**AIM 1:** Copy the passage from the forum thread about random image rotation word for word, from "No mate, you" to "I need this?".
**AIM 2:**
Answer these questions using the forum thread about random image rotation:
(a) How many images does howard.a.s say are currently in rotation?
(b) How did JiminSA name the image files so the PHP code would work?
(c) What path should replace images/carousel/?
**AIM 3:** Continue the forum thread about random image rotation from its final line.

I guess I'd then place however many images I'd like to be included in the rotation in a folder called 'images' (or whatever I choose to call this folder as long as I update the code accordingly) and everything should work! Well yes? If only everything in life was that easy.

Obviously I haven't actually tried this out yet, but something tells me that my first attempt is never going to work as intended, so please watch out for my next post asking more question!

Thank you so much for all of your time (again!) putting this together for me. I can never hope to repay you for your kindness. Am I guessing correctly that one of the photos is of you, and the rest are of where you live? Looks breathtaking and a million miles away from flat-as-a-pancake coastal Lincolnshire, U.K!


----------



## howard.a.s (Jul 22, 2005)

Looking back at what I've just posted I can already see that I have failed to include the overlay, including headline, sub headline and links. At present I have 4 images in rotation, each with its own unique headline, sub headline and links. Would this still be possible to do, even if the image for each is chosen at random


----------



## JiminSA (Dec 15, 2011)

howard.a.s said:


> So if I wanted perhaps 4, or even 10 images, I'd alter this code to (1,4) or (1,10). Is that right?


Absolutely!


howard.a.s said:


> The name of each image doesn't appear to have been specified in your code, so I'm guessing that the script just chooses any image at random from those available in the images folder, no matter what each image is named.


What I did in order for the php code to work is, named my image files numerically 1.jpg through to 8.jpg, so that the random number generated applies directly to a specific image.


howard.a.s said:


> which I guess I would alter to this?


No mate, you would need to do a name change on your image files as described above i.e. make them numeric) and change the image path from images/carousel/ to assets/img/slider_images/ 


howard.a.s said:


> so if my carousel already has its own styling then will I need this?

**GIVEN INFORMATION:**
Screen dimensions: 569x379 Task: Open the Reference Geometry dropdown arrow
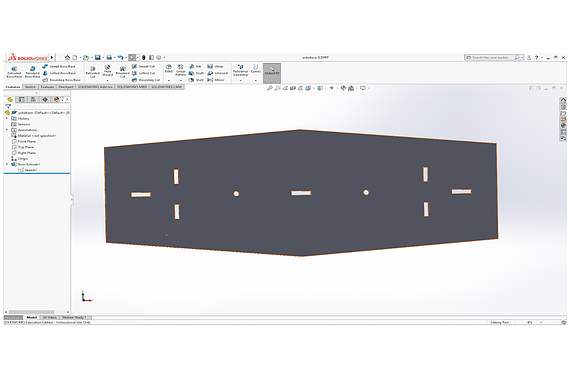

**EXERCISE RESPONSE 1:**
No mate, you would need to do a name change on your image files as described above i.e. make them numeric) and change the image path from images/carousel/ to assets/img/slider_images/ 


howard.a.s said:


> so if my carousel already has its own styling then will I need this?

**EXERCISE RESPONSE 2:**
(a) Four images, each with its own headline, sub headline and links.
(b) Numerically, from 1.jpg through to 8.jpg.
(c) assets/img/slider_images/

**EXERCISE RESPONSE 3:**
No Howard, that styling can be dropped in favour of your own.


howard.a.s said:


> I guess it's probably important to add the part where it says to prevent the carousel from being distorted if the image doesn't load?


Nope you may drop that


howard.a.s said:


> Am I guessing correctly that the photo is of you, and the rest of where you live? Looks breathtaking and a million miles away from flat-as-a-pancake coastal Lincolnshire, U.K!


That's correct (lucky me)


----------



## howard.a.s (Jul 22, 2005)

Yes, lucky you  Did you catch my final note about the overlays?


----------



## howard.a.s (Jul 22, 2005)

Oh, and what's with the aerial photo. Don't tell me you fly as well as being a whizz with the old coding, and having Zebra as pets


----------



## JiminSA (Dec 15, 2011)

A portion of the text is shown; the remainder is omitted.